━━ EXCERPTED RECORDS ━━
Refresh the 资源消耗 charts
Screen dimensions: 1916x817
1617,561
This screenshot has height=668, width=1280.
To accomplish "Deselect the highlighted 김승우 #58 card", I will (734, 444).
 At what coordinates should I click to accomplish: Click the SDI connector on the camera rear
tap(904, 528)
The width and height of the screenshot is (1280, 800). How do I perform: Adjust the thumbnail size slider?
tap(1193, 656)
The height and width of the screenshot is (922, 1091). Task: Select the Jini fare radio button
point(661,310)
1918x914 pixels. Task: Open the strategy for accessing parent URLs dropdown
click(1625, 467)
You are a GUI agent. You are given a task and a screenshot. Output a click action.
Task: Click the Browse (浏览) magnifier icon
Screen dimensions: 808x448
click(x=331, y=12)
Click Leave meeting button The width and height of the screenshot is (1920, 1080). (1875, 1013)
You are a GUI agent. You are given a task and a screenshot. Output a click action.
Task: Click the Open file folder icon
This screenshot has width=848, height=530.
━━━
Send back exactly the lines from the line with "Screen dimensions: 808x448" through the end of the records.

> ANSWER TO THIS TASK:
Screen dimensions: 808x448
click(x=331, y=12)
Click Leave meeting button The width and height of the screenshot is (1920, 1080). (1875, 1013)
You are a GUI agent. You are given a task and a screenshot. Output a click action.
Task: Click the Open file folder icon
This screenshot has width=848, height=530.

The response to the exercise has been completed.